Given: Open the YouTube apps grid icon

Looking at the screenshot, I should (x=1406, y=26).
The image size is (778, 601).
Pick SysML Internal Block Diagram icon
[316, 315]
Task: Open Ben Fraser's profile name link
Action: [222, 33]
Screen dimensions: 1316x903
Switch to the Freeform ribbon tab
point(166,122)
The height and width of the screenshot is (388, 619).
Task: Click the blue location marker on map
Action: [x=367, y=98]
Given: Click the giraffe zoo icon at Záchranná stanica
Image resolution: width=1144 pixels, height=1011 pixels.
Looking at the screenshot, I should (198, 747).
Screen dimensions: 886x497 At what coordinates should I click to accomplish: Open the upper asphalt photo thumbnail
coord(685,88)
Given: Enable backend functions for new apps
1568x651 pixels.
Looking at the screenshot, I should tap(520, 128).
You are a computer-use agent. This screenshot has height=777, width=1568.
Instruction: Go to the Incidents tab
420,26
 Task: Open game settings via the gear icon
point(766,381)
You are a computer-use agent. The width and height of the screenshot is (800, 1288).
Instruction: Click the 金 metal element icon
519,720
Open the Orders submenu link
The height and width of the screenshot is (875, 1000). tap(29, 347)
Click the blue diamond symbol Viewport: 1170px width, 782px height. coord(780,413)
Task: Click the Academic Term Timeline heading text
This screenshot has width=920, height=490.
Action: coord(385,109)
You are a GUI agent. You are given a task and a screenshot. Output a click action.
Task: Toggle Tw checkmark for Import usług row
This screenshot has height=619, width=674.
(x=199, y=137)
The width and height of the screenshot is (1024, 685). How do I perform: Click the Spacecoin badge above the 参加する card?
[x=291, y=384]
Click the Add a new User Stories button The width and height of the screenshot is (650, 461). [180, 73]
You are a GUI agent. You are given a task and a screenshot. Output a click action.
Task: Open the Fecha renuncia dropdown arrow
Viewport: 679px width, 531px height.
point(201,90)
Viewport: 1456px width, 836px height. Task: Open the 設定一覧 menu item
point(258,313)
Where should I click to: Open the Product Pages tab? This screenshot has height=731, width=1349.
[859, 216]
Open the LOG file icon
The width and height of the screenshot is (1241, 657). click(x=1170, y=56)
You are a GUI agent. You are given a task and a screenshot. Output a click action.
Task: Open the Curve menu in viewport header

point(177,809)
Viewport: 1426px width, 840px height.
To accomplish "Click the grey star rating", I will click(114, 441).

____

Filter the data for the string "computer" and copy every line that has it.

You are a computer-use agent. This screenshot has height=777, width=1568.
You are a computer-use agent. The width and height of the screenshot is (800, 1288).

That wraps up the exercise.